Enquanto na Índia se tenta encobrir o homicídio de uma garota de dezasseis anos violada em Outubro por seis manfias que deveriam ser encarcerados para todo o sempre mas que, em vez disso, puderam fazer valer os seus direitos ao poder – violá-la uma outra vez e por fim queimá-la que é para aprender a estar calada que as mulheres, na Índia e, vai-se a ver, em muitos outros lugares, são para ser violadas, abusadas, desrespeitadas e postas na linha à força de músculos, tal e qual como nos primórdios da humanidade em que a sobrevivência deles dependia.
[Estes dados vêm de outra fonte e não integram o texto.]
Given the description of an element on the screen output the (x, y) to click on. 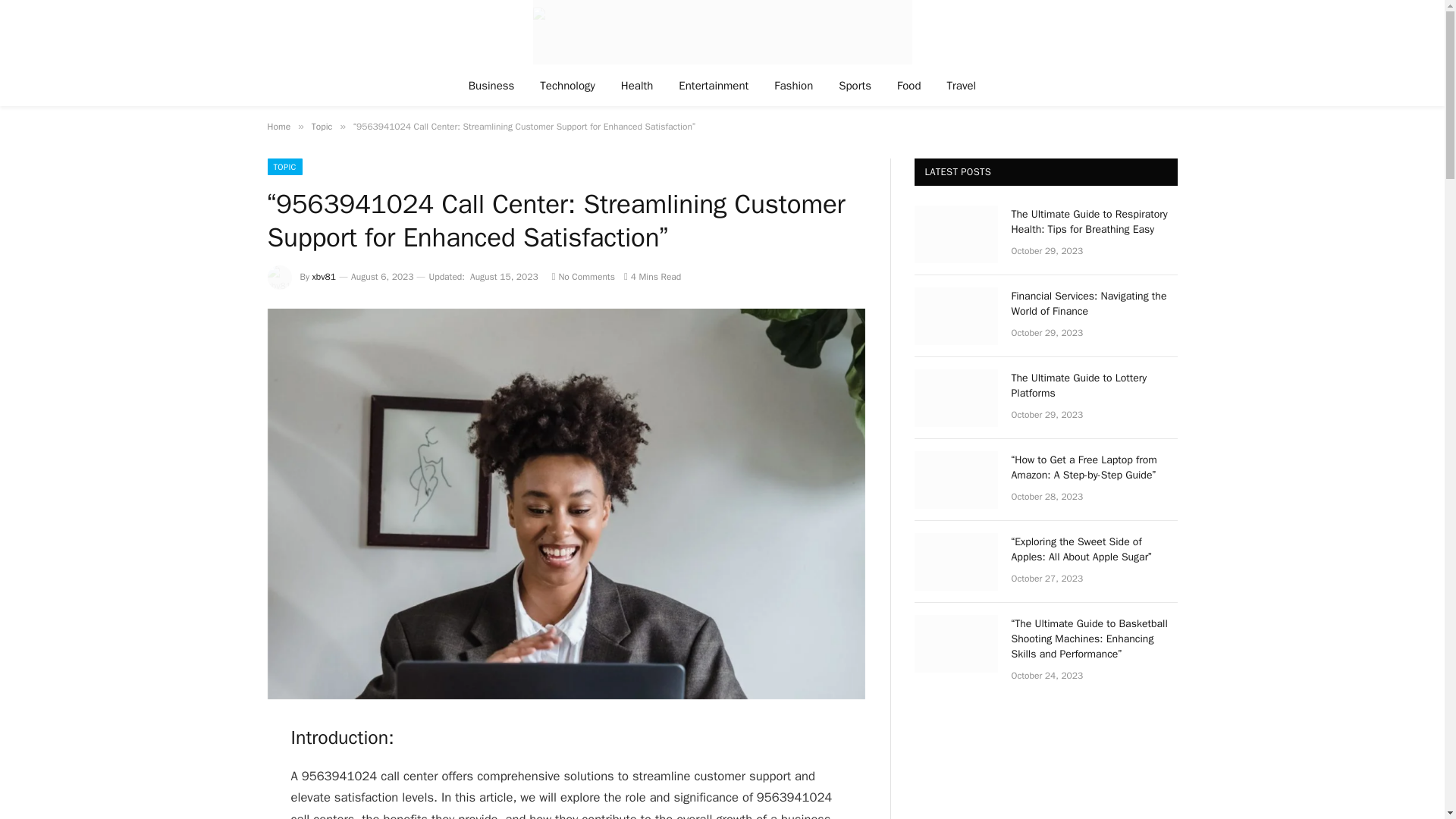
Financial Services: Navigating the World of Finance (955, 315)
No Comments (582, 276)
Home (277, 126)
TOPIC (283, 166)
Food (908, 85)
Fashion (793, 85)
Financial Services: Navigating the World of Finance (1094, 304)
Entertainment (713, 85)
Given the description of an element on the screen output the (x, y) to click on. 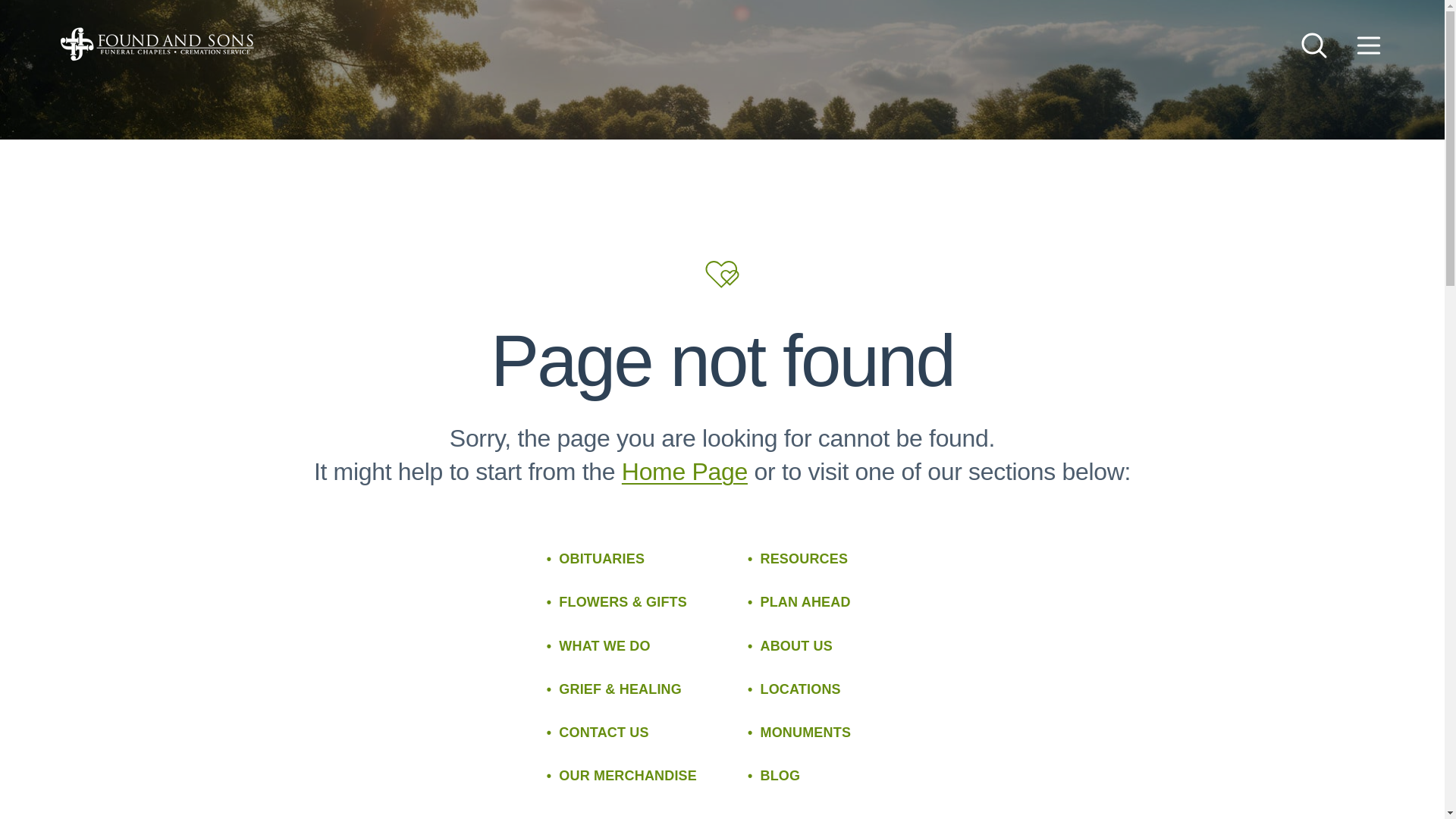
OBITUARIES (596, 558)
WHAT WE DO (598, 646)
RESOURCES (797, 558)
LOCATIONS (794, 689)
BLOG (773, 775)
ABOUT US (790, 646)
PLAN AHEAD (799, 601)
Home Page (684, 471)
OUR MERCHANDISE (622, 775)
MONUMENTS (799, 732)
Given the description of an element on the screen output the (x, y) to click on. 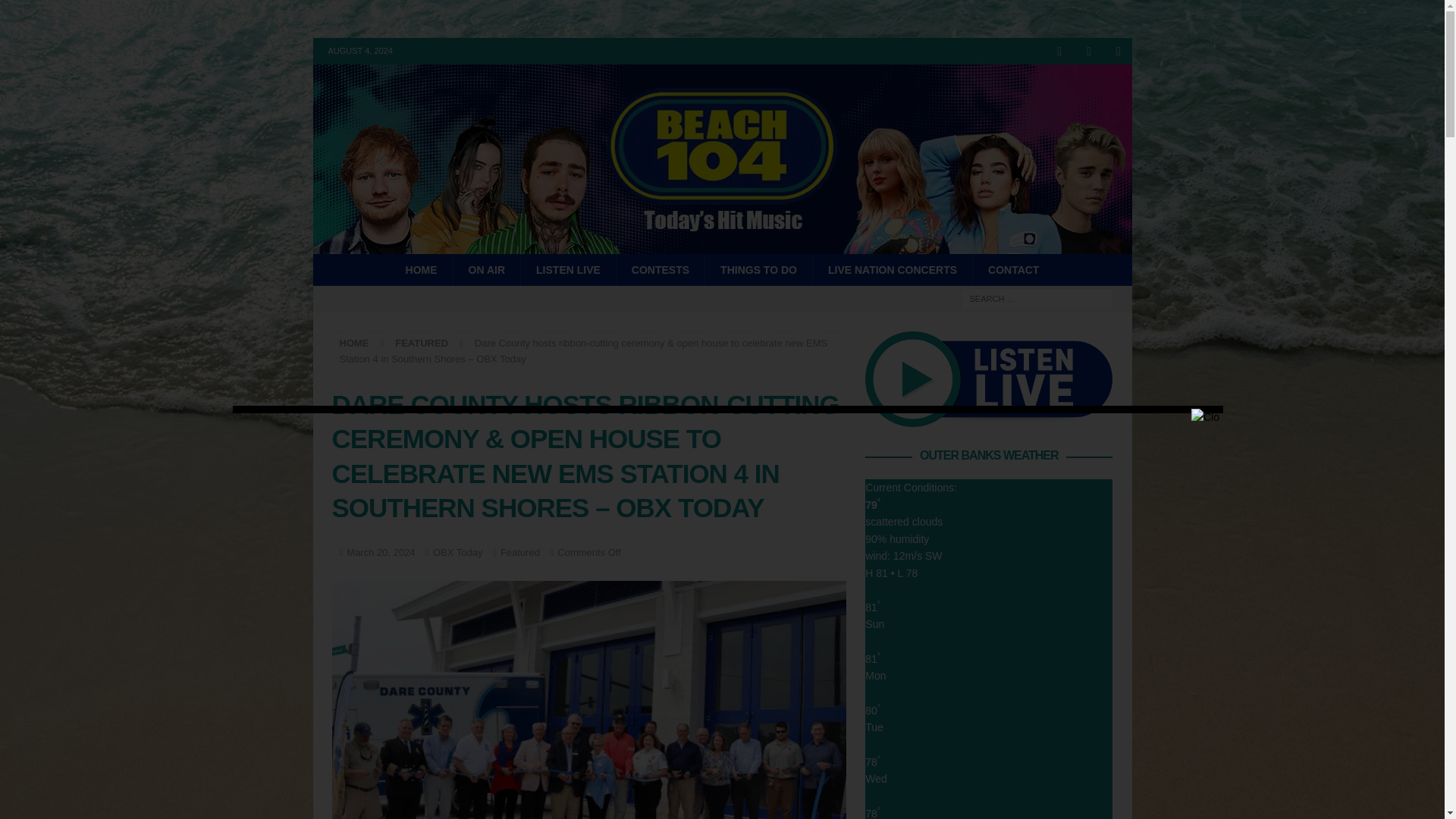
Beach 104 (722, 245)
LISTEN LIVE (567, 269)
CONTACT (1013, 269)
Featured (520, 552)
FEATURED (421, 342)
OBX Today (457, 552)
March 20, 2024 (380, 552)
Search (56, 11)
THINGS TO DO (758, 269)
HOME (421, 269)
CONTESTS (659, 269)
HOME (354, 342)
ON AIR (485, 269)
LIVE NATION CONCERTS (892, 269)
Dizia eu que, enquanto na Índia se passa isto que aqui ledes, em Taiwan é notícia o rebentamento de um pato gigante que, apesar de ser considerado obra de arte, não passa de uma versão exageradíssima dos pequenos patos amarelos que costumam servir de incentivo aos banhos dos mais pequenos.
Pois, em Taiwan, as pessoas ficaram quase tão tristes com o rebentamento do pato quanto na Índia com o homicídio da jovem.
Enquanto isto, no Camboja, vivem-se horas de confusão à pala da greve dos trabalhadores têxteis. Quem vir as imagens que de lá chegam perceberá que cada cêntimo que paga por cada peça de roupa não serve, com certeza, para melhorar o nível de vida daquela gente.
Pelo Ocidente não sei o que se passa. Provavelmente, mais ou menos as mesmas coisas mas, enquanto nos entretemos com notícias mais distantes, vamo-nos abstraindo das nossas…
Se calhar o mundo foi sempre assim – o que não abona muito a seu favor -, só que agora tudo se sabe. Até que existem patos gigantes, feitos de borracha, a nadar em grandes lagos para deleite dos transeuntes.